Si si si.

Il y a eu l’impressionnant Funeral, l’abyssal Neon Bible, et le sublime The Suburbs. Quand on fait commerce de l’épique, la tentation de viser toujours plus haut se fait sentir, et l’on pouvait craindre une folie des grandeurs pour le nouvel opus d’Arcade Fire, Reflektor, fortement anticipé, comme à peu près tous les albums du septet canadien. Les titres immédiats d’un côté (Disque 1), les introspections de l’autre (Disque 2), pour un double album, complet, total, cohérent, risqué et ambitieux. Et on pourrait se dire qu’en voulant contenter tout le monde, ils ne contentent finalement personne.  Mais si, en fait. Bon à part Greenwood, qui râle tout le temps.

Arcade-Fire1-tt-width-604-height-604

Peu importe le niveau d’écoute du disque et son degré de lecture, il y aurait bien plus qu’un article à écrire. En surface, on peut louer les dynamiques incroyables de l’album, avec au premier plan Reflektor ou Here Comes the Night Time. Deux titres qui rappellent à ceux qui voudraient nous faire croire que l’épique est un crescendo sans fin, que la beauté est une fois de plus dans les courbes, les surprises et les paliers. Et que dire des viscérales Normal Person, Joan of Arc, It’s Never Over (Oh Orpheus) qui prennent tout simplement aux tripes l’auditeur sidéré que je suis.

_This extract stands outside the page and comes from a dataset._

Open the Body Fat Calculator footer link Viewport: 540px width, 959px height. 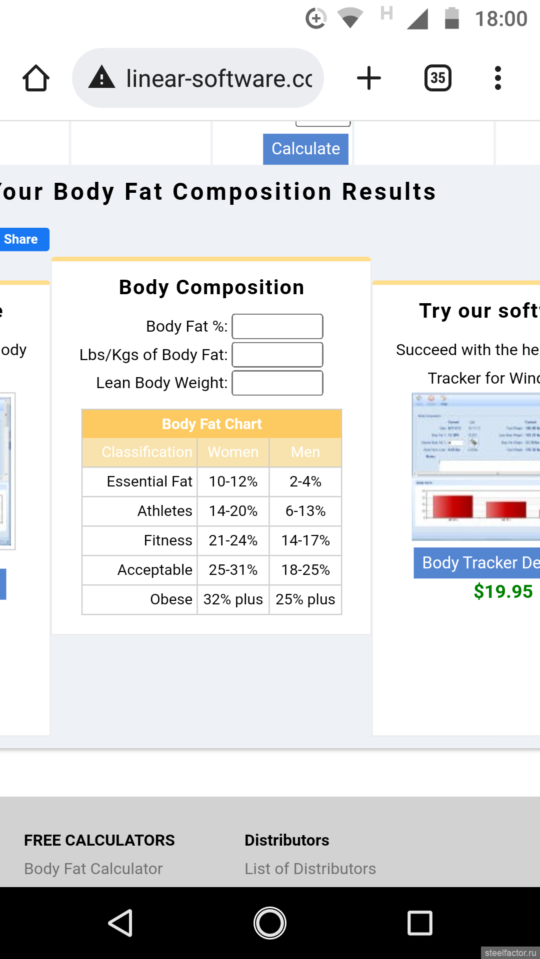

Au deuxième degré, on peut rappeler la prouesse d’un groupe vieux de dix ans qui se réinvente quasi totalement et délaisse sa noirceur-marque de fabrique pour… danser. En commençant par un enterrement, il fallait bien que l’évolution du groupe soit inversée par rapport à la “norme”. A ce titre, et à y regarder de près, il serait possible de faire un lien avec le chef d’oeuvre publié par Deerhunter cette année (Monomania), où les quatre gars d’Atlanta semblent enfin faire ce qui leur plaît, et où n’importe qui ne connaissant pas bien (ou mal) le groupe n’y voit que du feu quand à la prouesse artistique accomplie. Y compris pour les déflagrations inattendues de guitares (Normal Person, dont le chant possédé et presque schizophrénique rappelle effectivement le bon Bradford Cox sur Monomania). Et le plus intéressant dans tout cela ? A tendre vers le rock disco en tant que dynamique et pas en tant qu’univers ultra-référencé (l’anecdote attribue cela à l’influence du public haïtien sur l’enregistrement de l’album), les Canadiens n’ont jamais sonné aussi sincères. Et ceci, malgré les influences nombreuses ayant apporté leur pierre à l’édifice somptueux que représente Reflektor.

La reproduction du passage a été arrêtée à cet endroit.